The traditional lead acid battery is monopolar. Few bipolar batteries have made it to market, according to the CEO, because of thermal and other issues. Gridtential's design results in a 30 percent to 90 percent reduction in the amount of lead. Uniform current distribution helps improve cycle time and allows for a 2- to 4-hour discharge versus the 20-hour traditional range.

The company will manufacture plates and "move forward as a licensee and seller of plates to achieve scale at low capital intensity," said the CEO. Potential licensees include the leaders in the lead acid battery market such as EnerSys, East Penn, Exide, and Johnson Controls.

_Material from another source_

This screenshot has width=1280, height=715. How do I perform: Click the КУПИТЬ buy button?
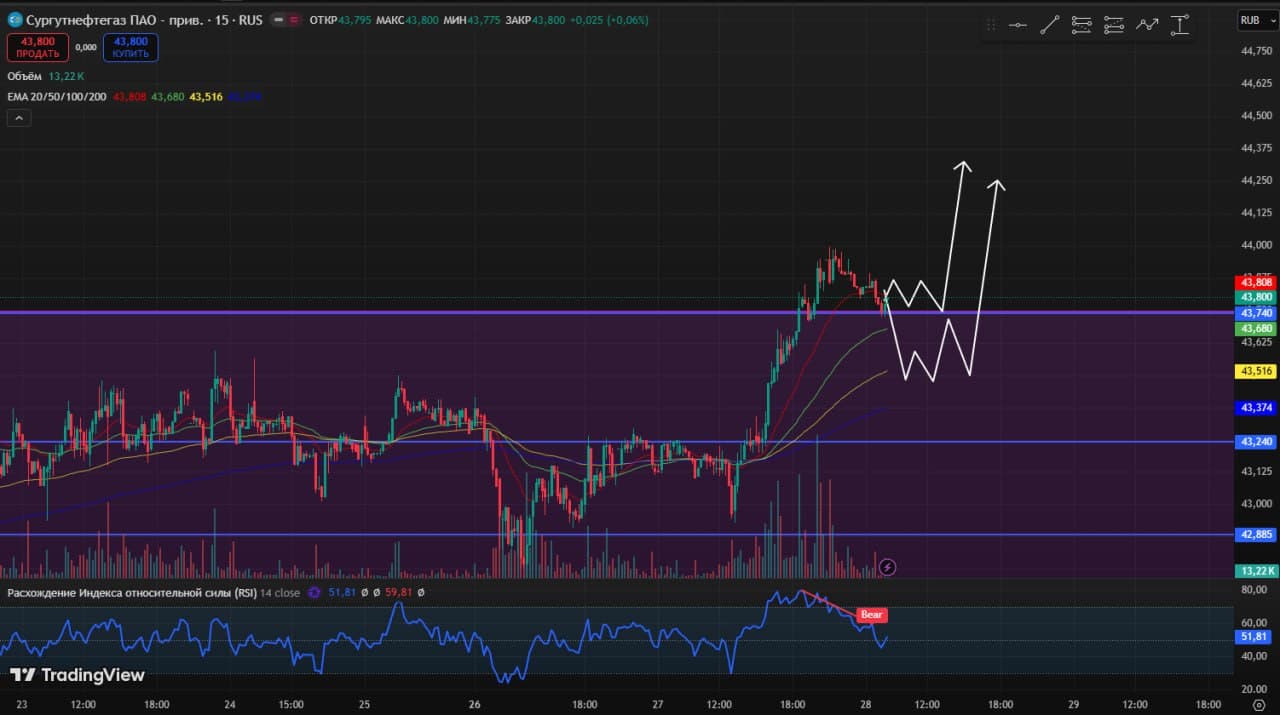[130, 47]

The CEO claims that a licensing model gives the startup "a credible path to revenue in the Series A time frame" and "does not need $100 million to get us there."

Sonnenbatterie

Sonnenbatterie is bringing its energy storage system to the U.S. The Germany-based software company and hardware integrator has had a measure of success with residential and commercial energy storage in its native Germany and in the EU -- and now the firm is coming to California. Having sold more than 2,500 energy storage units in Germany, Austria, Switzerland, Italy and Spain since 2011, the firm knows how to build and sell battery-based storage.  

Will the product and its value proposition translate to American needs?

Last year we spoke with Christoph Ostermann, CEO of Sonnenbatterie about Germany's storage market and incentive program. Ostermann said that German residential customers were fed up with high electricity prices and wanted independence from the utility. In the U.S., the motivation often seems to be the desire for backup power for when the grid goes down or during natural disasters, as well as a hedge against utility pricing. The CEO said that Sonnenbatterie had "more intelligence" than its competitors, without going into details.

Jeff St. John notes that because the typical German home uses far less electricity than the typical U.S. home, 4.5 kilowatt-hours of battery is enough to “keep the power on all night long.” That’s important for a customer seeking energy independence as an end goal, rather than sizing their battery system for backup power when the grid fails.

The privately funded German startup, founded in 2008, has built a software platform to integrate solar panels, lithium-ion batteries and home energy management systems into an "intelligent" system. These systems range in price from about $13,000 for a 4.5-kilowatt-hour storage system to about $21,000 for a 10-kilowatt-hour system, according to the CEO. 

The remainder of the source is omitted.